Is there any conceivable reason why I would see different results using unicode string literals versus the actual hex value for the UChar.
UnicodeString s1(0x0040); // @ sign
UnicodeString s2("\u0040");
s1 isn't equivalent to s2. Why?
Is there any conceivable reason why I would see different results using unicode string literals versus the actual hex value for the UChar.
UnicodeString s1(0x0040); // @ sign
UnicodeString s2("\u0040");
s1 isn't equivalent to s2. Why?
The \u escape sequence AFAIK is implementation defined, so it's hard to say why they are not equivalent without knowing details on your particular compiler. That said, it's simply not a safe way of doing things.
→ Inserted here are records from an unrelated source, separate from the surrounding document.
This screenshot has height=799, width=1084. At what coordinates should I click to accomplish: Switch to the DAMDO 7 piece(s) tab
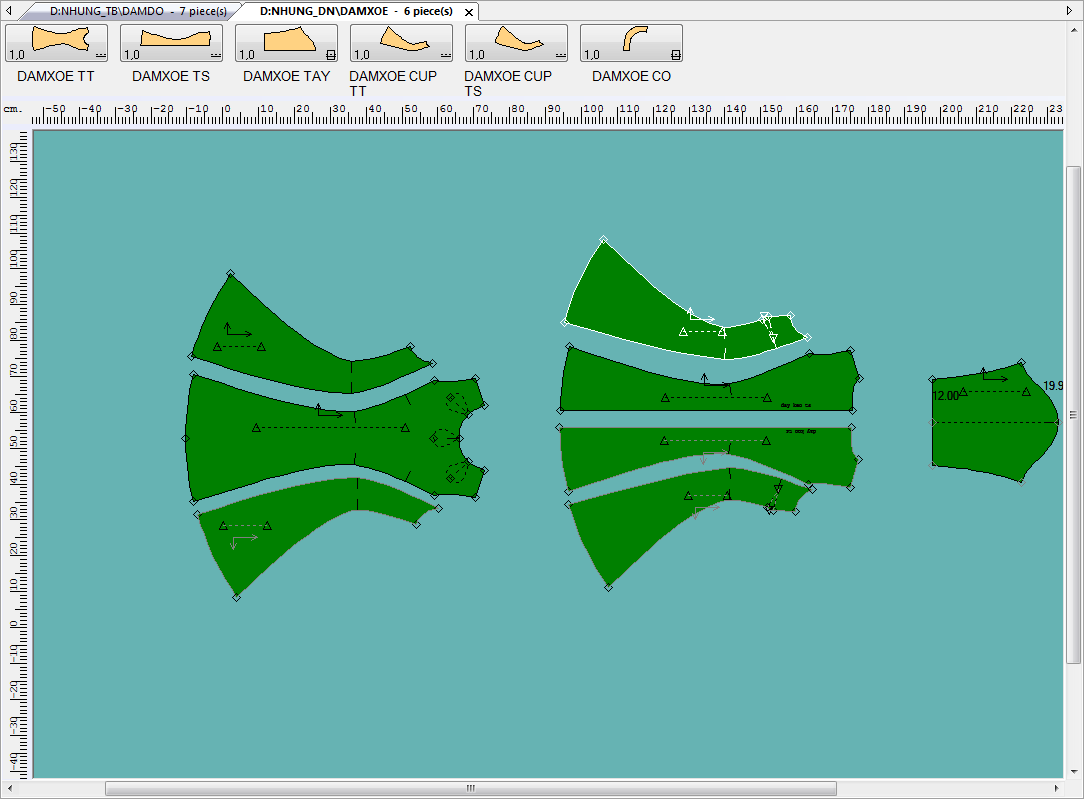click(x=138, y=11)
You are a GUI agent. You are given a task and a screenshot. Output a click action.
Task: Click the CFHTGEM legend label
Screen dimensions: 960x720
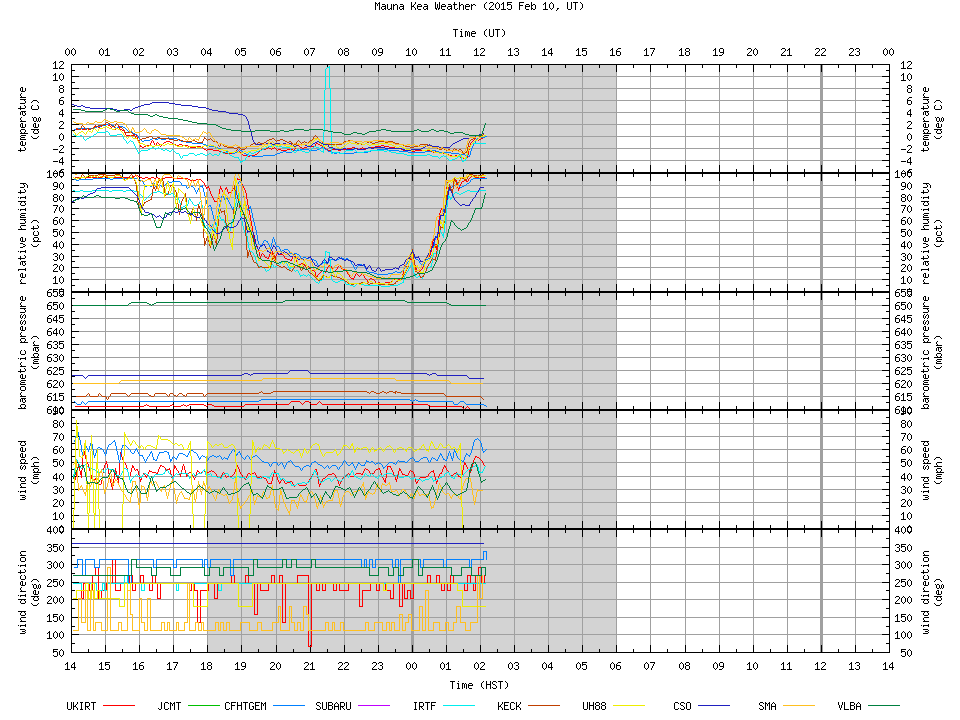point(245,706)
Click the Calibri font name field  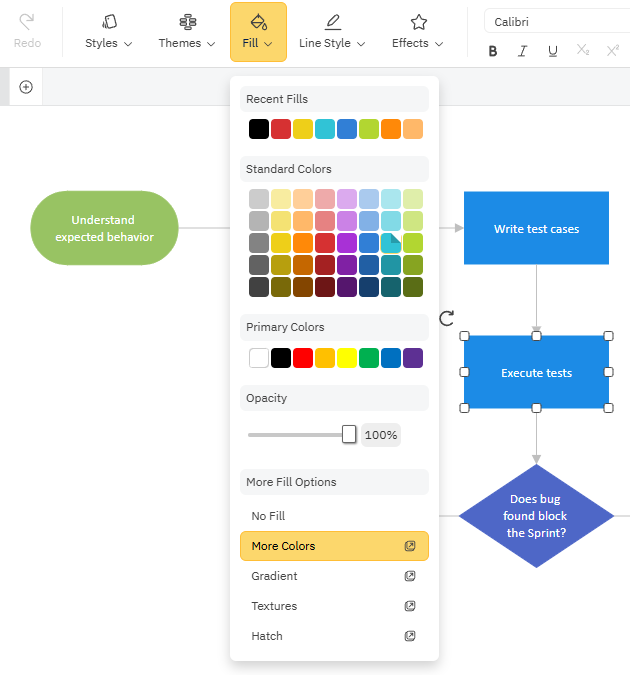click(555, 22)
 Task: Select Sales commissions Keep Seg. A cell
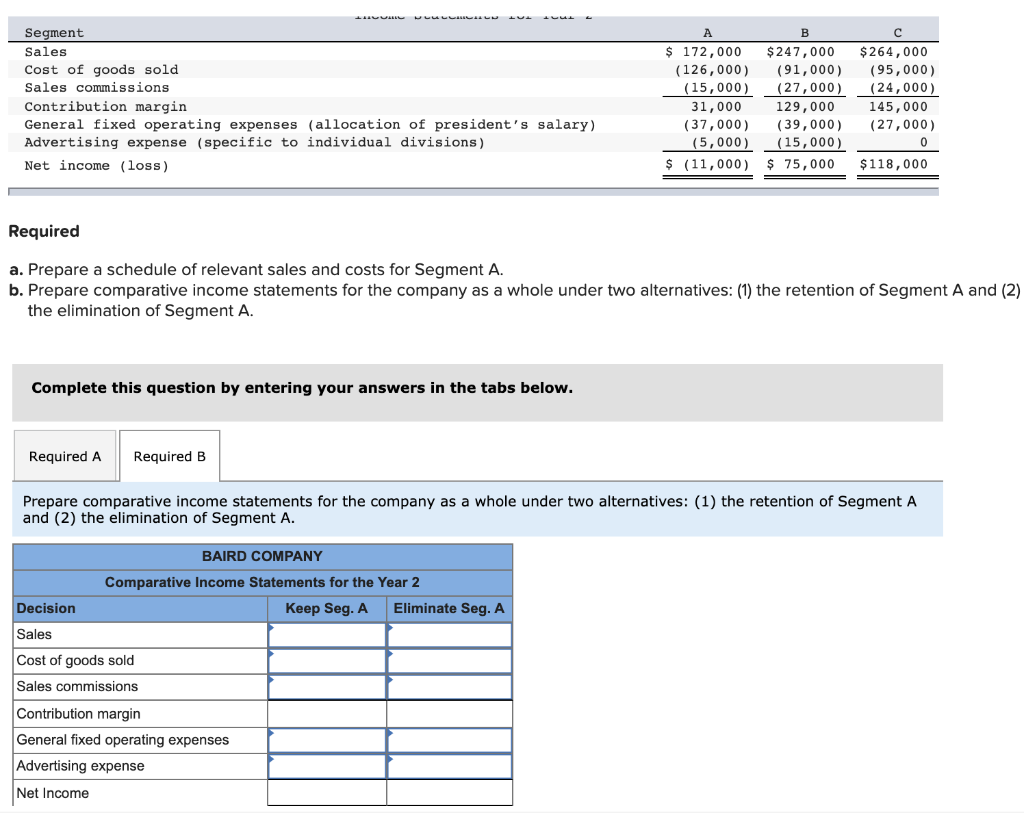[327, 687]
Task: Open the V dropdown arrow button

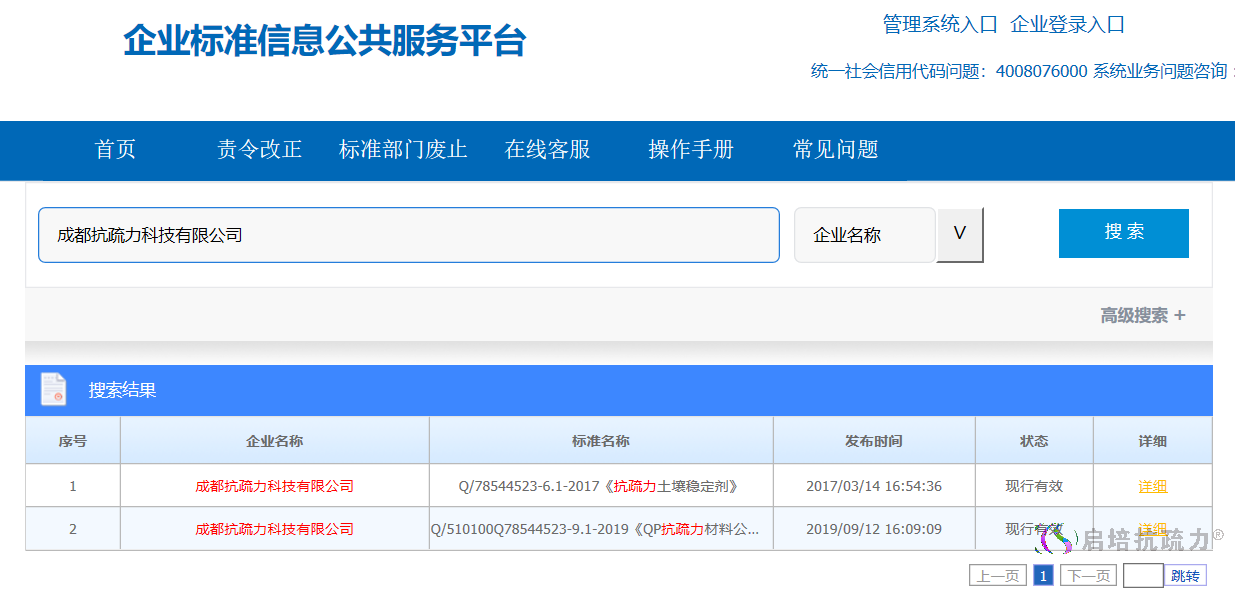Action: tap(959, 235)
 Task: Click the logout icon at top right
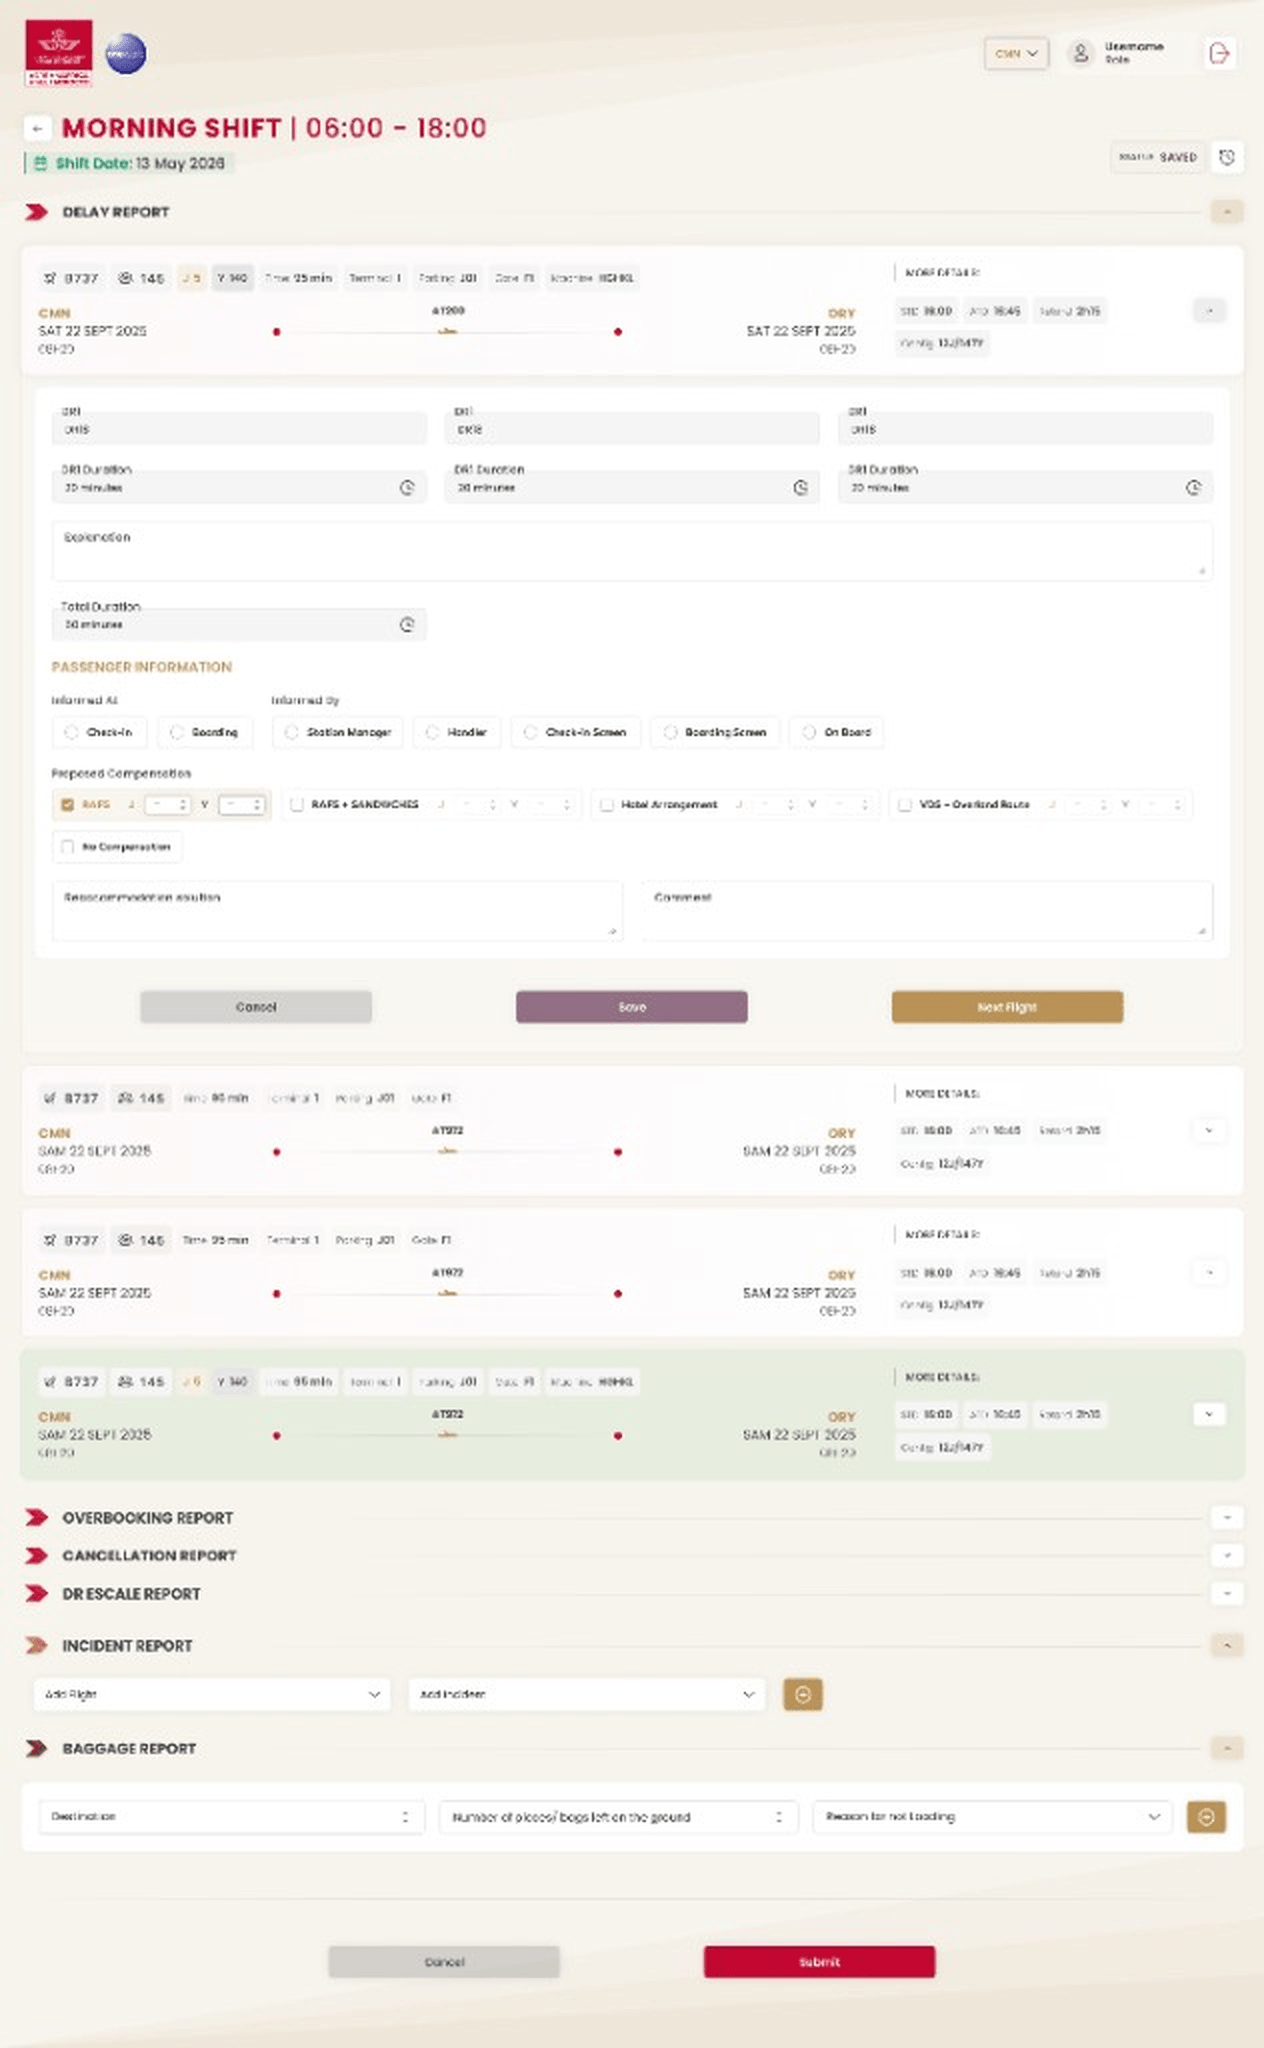(1219, 53)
UnicodeString has a constructor taking a UChar and one for UChar32. I'd be explicit when using them:
UnicodeString s(static_cast<UChar>(0x0040));
UnicodeString also provide an unescape() method that's fairly handy:
UnicodeString s = UNICODE_STRING_SIMPLE("\\u4ECA\\u65E5\\u306F").unescape(); // 今日は
couldn't reproduce on ICU 4.8.1.1
#include <stdio.h>
#include "unicode/unistr.h"
int main(int argc, const char *argv[]) {
UnicodeString s1(0x0040); // @ sign
UnicodeString s2("\u0040");
printf("s1==s2: %s\n", (s1==s2)?"T":"F");
// printf("s1.equals s2: %d\n", s1.equals(s2));
printf("s1.length: %d s2.length: %d\n", s1.length(), s2.length());
printf("s1.charAt(0)=U+%04X s2.charAt(0)=U+%04X\n", s1.charAt(0), s2.charAt(0));
return 0;
}
=>
s1==s2: T
s1.length: 1 s2.length: 1
s1.charAt(0)=U+0040 s2.charAt(0)=U+0040
gcc 4.4.5 RHEL 6.1 x86_64
For anyone else who find's this, here's what I found (in ICU's documentation).
The compiler's and the runtime character set's codepage encodings are not specified by the C/C++ language standards and are usually not a Unicode encoding form. They typically depend on the settings of the individual system, process, or thread. Therefore, it is not possible to instantiate a Unicode character or string variable directly with C/C++ character or string literals. The only safe way is to use numeric values. It is not an issue for User Interface (UI) strings that are translated.
[1] http://userguide.icu-project.org/strings
The double quotes in your \u
constant are the problem. This evaluated properly:
wchar_t m1( 0x0040 );
wchar_t m2( '\u0040' );
bool equal = ( m1 == m2 );
equal
was true
.